Researchers have developed an algorithm that uses a person's photo to predict biological age and survival in cancer patients. The results of the technology, called FaceAge, were published Thursday (8) in the journal The Lancet Digital Health.
From the researchers' point of view, the work demonstrates that a photo, such as a simple selfie, contains important information that can help in clinical decision-making and treatment plans for patients and doctors.
Biological age is that which reflects the functional condition of the human body, and is not necessarily aligned with a person's chronological age. For example, a sedentary individual who smokes and drinks alcohol may have a more advanced biological age, due to an unhealthy lifestyle, than their age in relation to their date of birth.
According to the study, FaceAge predictions indicating older biological age were associated with worse overall survival outcomes across multiple cancer types. They also found that the algorithm outperformed doctors in predicting short-term life expectancies for patients who received palliative radiation therapy.
“We can use artificial intelligence (AI) to estimate a person’s biological age from facial photos, and our study shows that the information can be clinically meaningful,” study co-senior and corresponding author Hugo Aerts, director of the Artificial Intelligence in Medicine (AIM) program at Mass General Brigham, said in a statement.
How was AI developed?Researchers at Mass General Brigham, a US hospital research company, used deep learning and facial recognition technologies to train FaceAge. The tool was trained on 58,851 photos of supposedly healthy individuals from public datasets.

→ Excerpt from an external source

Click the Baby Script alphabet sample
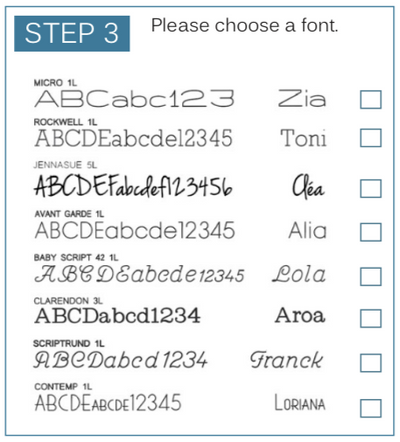Viewport: 400px width, 442px height. coord(139,274)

The team tested the algorithm on a cohort of 6,196 cancer patients from two centers, using photographs taken routinely at the start of radiotherapy treatment.
The results showed that cancer patients appeared significantly older than those without cancer, and their FaceAge, on average, was about five years older than their chronological age.

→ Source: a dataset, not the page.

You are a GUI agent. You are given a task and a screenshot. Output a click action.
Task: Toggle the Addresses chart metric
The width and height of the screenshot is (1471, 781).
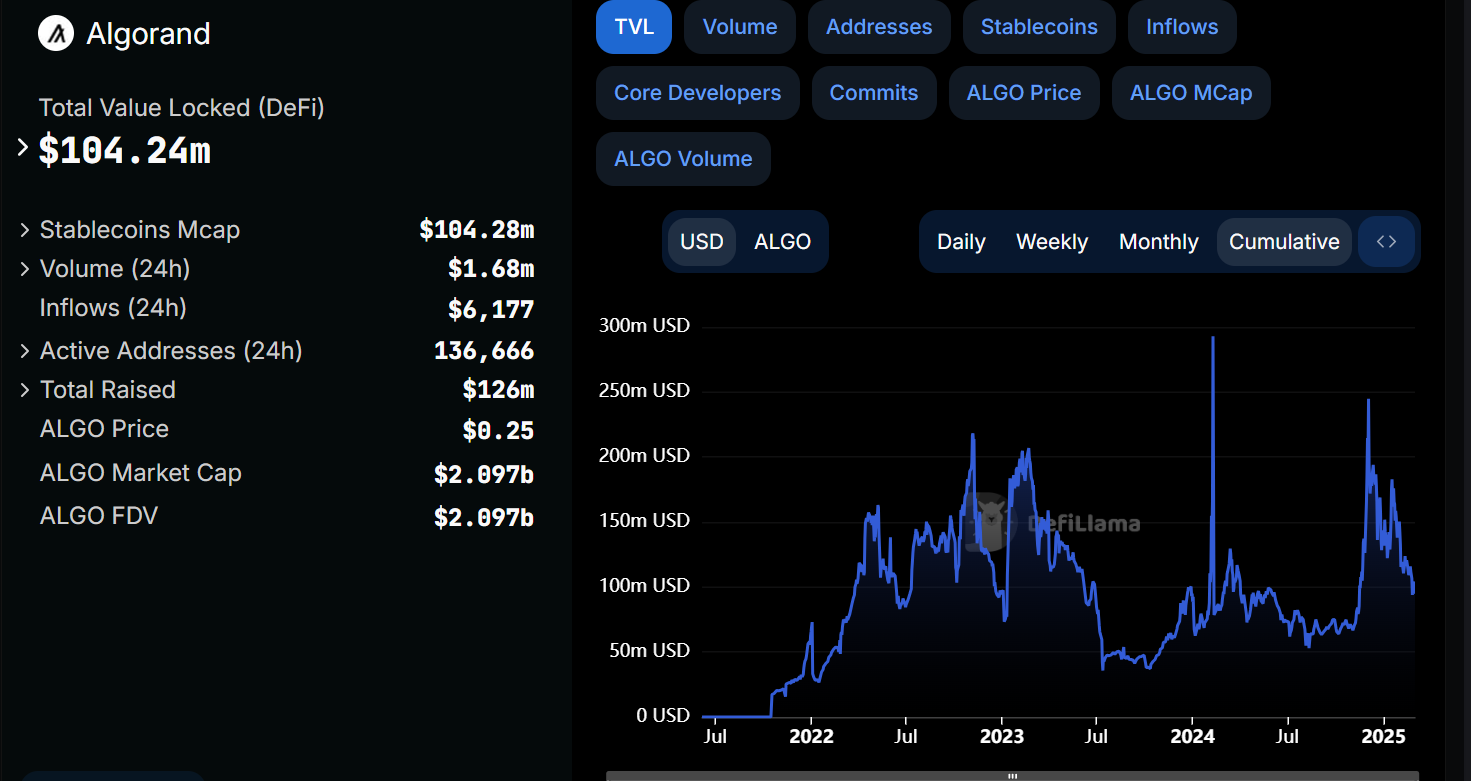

Among cancer patients, more advanced FaceAge was associated with worse survival outcomes, especially in individuals who appeared older than 85 years, even after adjustments for chronological age, sex, and cancer type.
Next stepsMore research is needed before this technology can be considered for use in a real clinical setting. The team is currently testing the algorithm to predict disease, overall health status and life expectancy.
Follow-up studies include expanding this work to different hospitals, analyzing patients at different stages of cancer, tracking FaceAge's estimates over time, and testing its accuracy on plastic surgery and makeup data sets.
“This opens the door to a new field of biomarker discovery from photographs, and its potential goes far beyond cancer treatment or age prediction,” said study co-senior author Ray Mak, a faculty member in the AIM program at Mass General Brigham, in a statement.
“As we increasingly consider many chronic diseases as diseases of aging, it becomes even more important to be able to accurately predict an individual’s aging trajectory. I hope that we can ultimately use this technology as an early detection system in a variety of applications, within a sound regulatory and ethical framework, to help save lives.”